Saturday, December 18, 2004

South Carolina

The evidence presented that hints at humans being in America earlier than previously thought have got to be taken with a grain of salt.
Archaeologists working in South Carolina announced radiocarbon dates suggesting, they said, that people made tools on a wooded hillside near the Savannah River about 50,000 years ago.
That would be more than 35,000 years earlier than established evidence for humans in the Americas.
"I think it's the real deal," Dr. Albert C. Goodyear of the University of South Carolina said about the dates for some charcoal flakes found in deep sediments that also contained what he said were primitive stone tools. The dating was performed at the University of California, Irvine.
The so-called artifacts were uncovered last spring as Dr. Goodyear and his team dug below occupation levels estimated to be 16,000 years old.
It might be better to have the Department of Energy and the International Atomic Energy Agency take a look at the charcoal flakes that were radiocarbon dated.
The site, near Barnwell, South Carolina is very close to the Savannah River nuclear reservation.

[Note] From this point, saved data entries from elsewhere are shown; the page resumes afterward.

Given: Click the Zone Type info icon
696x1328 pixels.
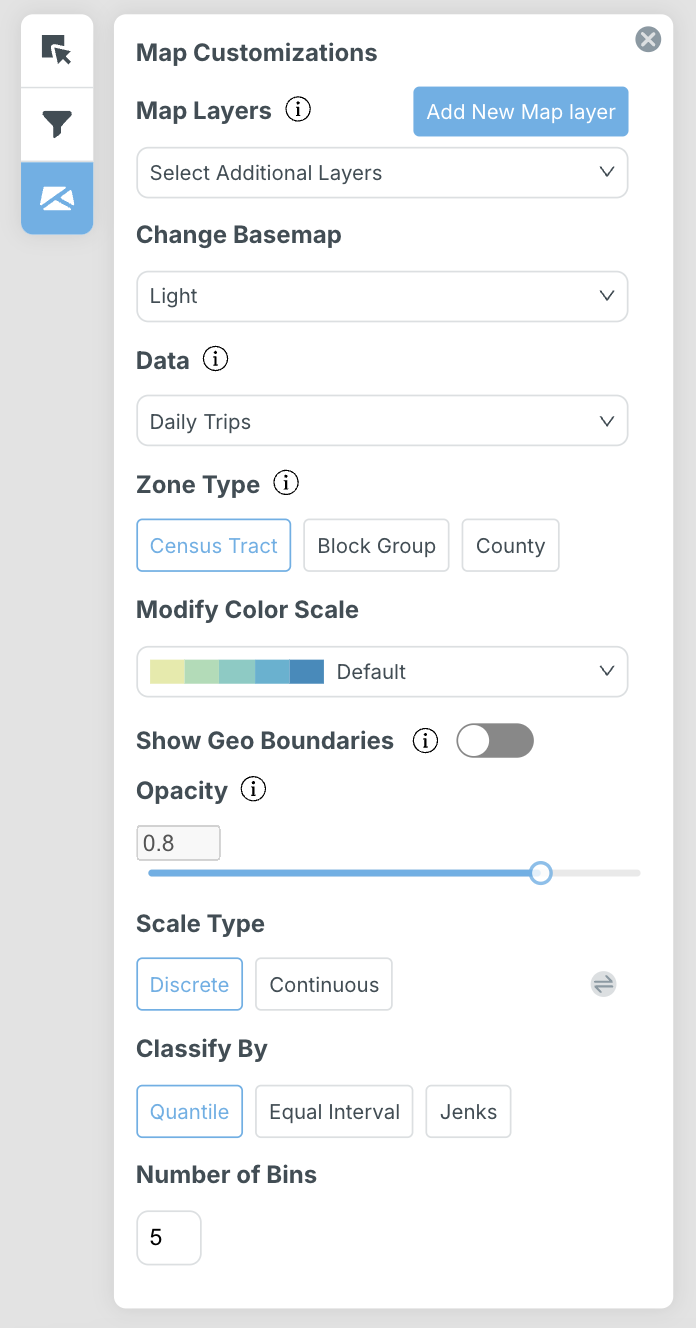Looking at the screenshot, I should pos(286,483).
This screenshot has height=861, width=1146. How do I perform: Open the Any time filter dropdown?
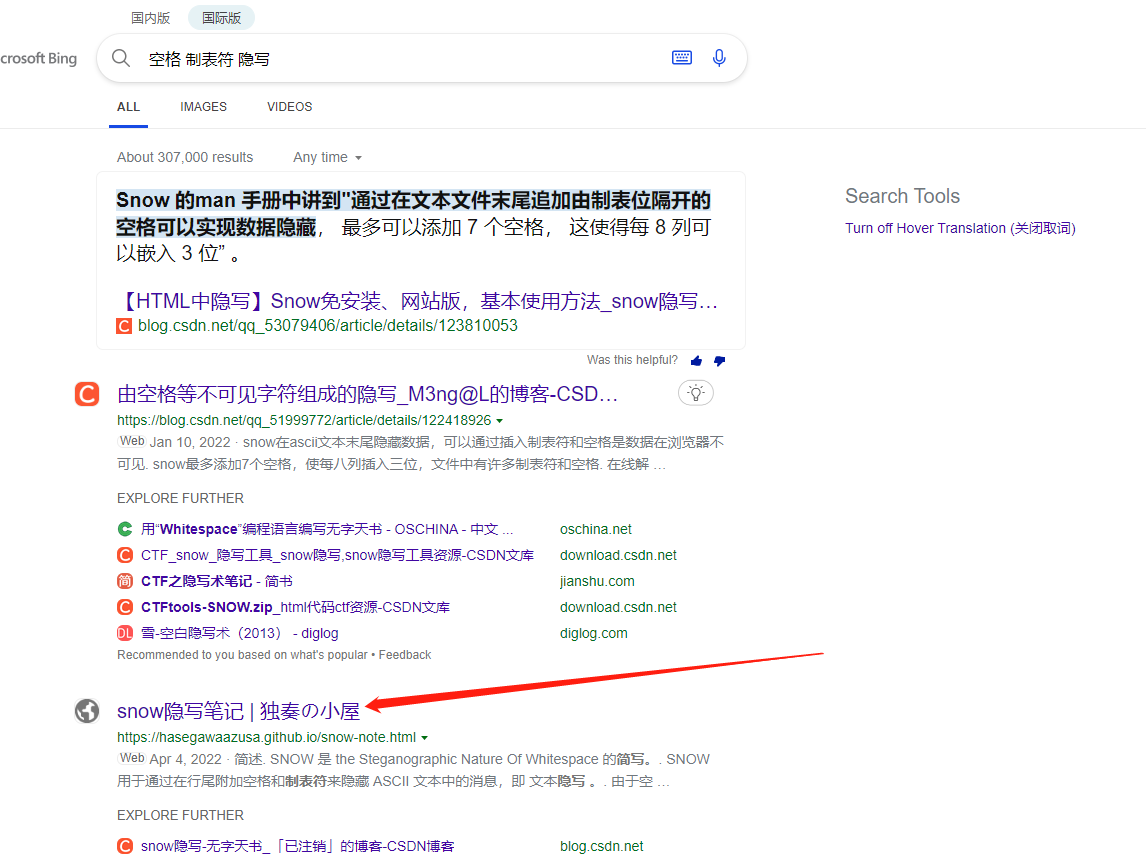pyautogui.click(x=327, y=157)
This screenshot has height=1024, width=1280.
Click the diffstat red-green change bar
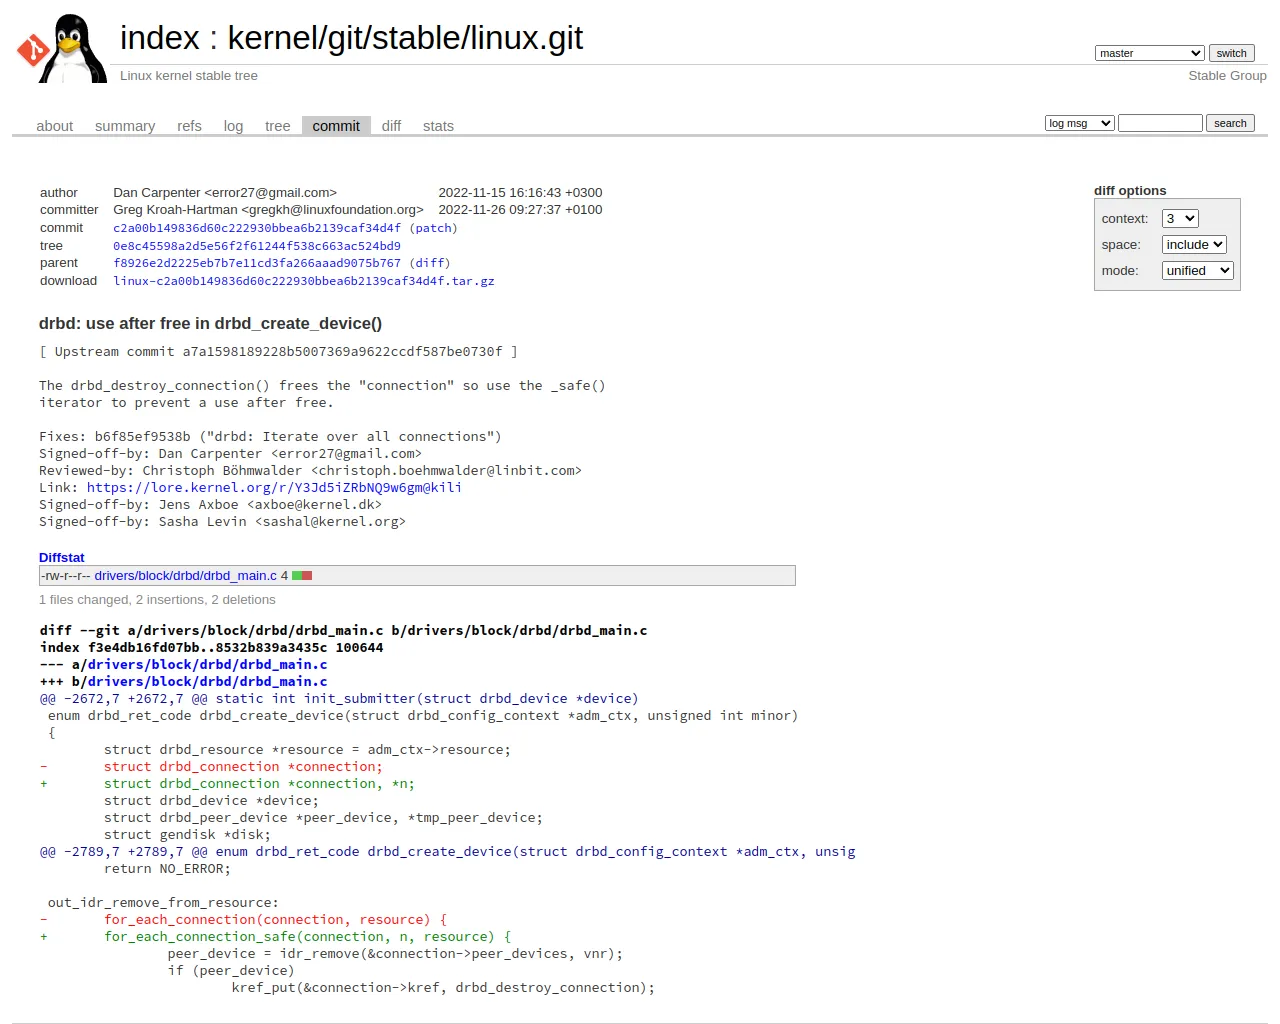pyautogui.click(x=302, y=576)

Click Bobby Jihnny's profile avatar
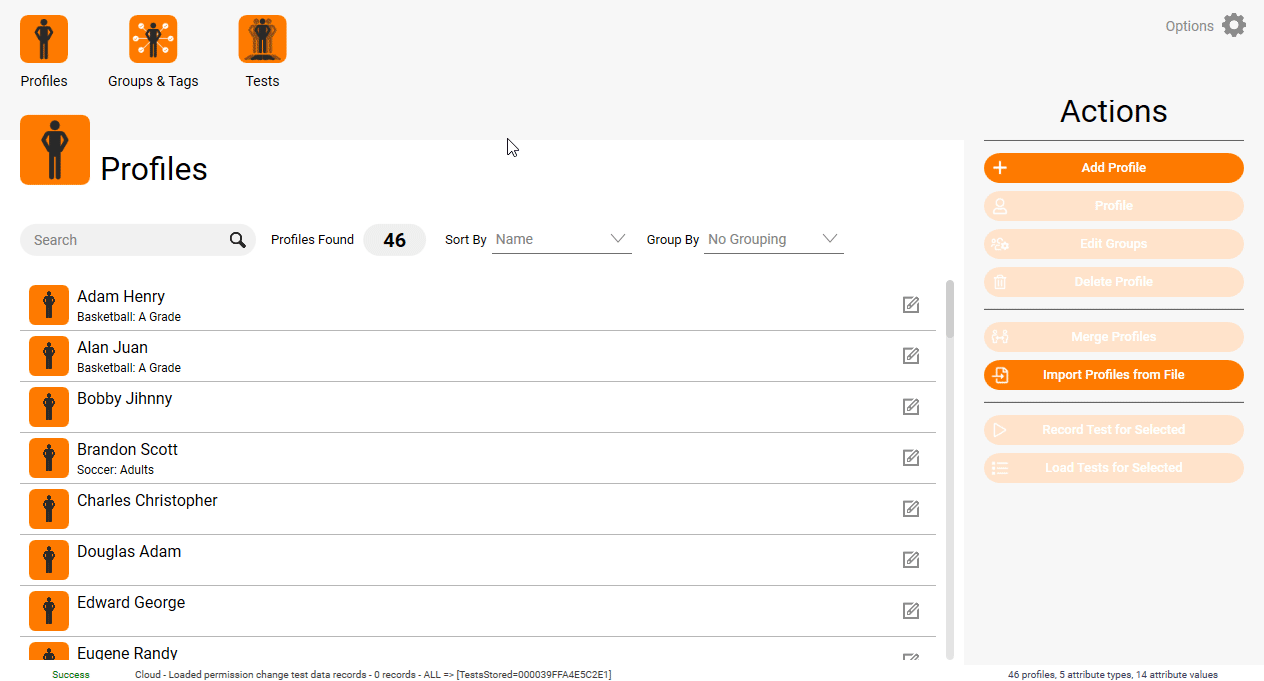click(x=48, y=407)
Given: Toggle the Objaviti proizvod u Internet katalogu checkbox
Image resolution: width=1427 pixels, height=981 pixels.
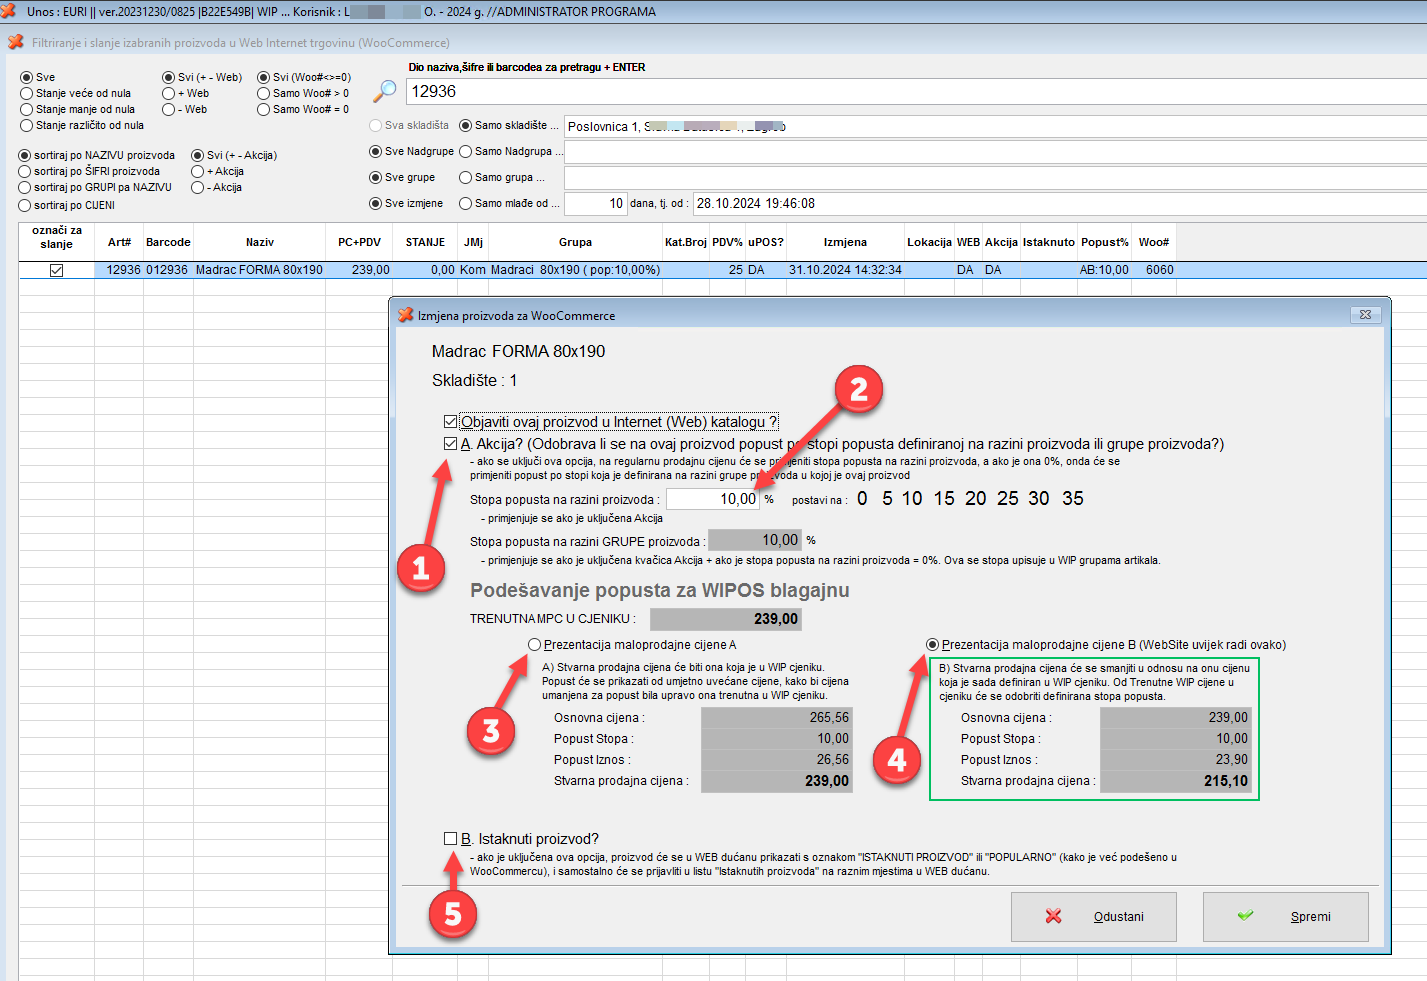Looking at the screenshot, I should click(x=451, y=422).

The reservation is run by the Westinghouse Savannah River Company.
The lure of fame and fortune may have led these scientists to make an error. They may be declaring a discovery and a misleading vision of our history and future based on groundwater contamination from the Nuclear Power Plant and Nuclear Weapons Processing facility.
Perhaps the children savaged by the Chernobyl accident may soon find themselves labeled as ‘missing links’.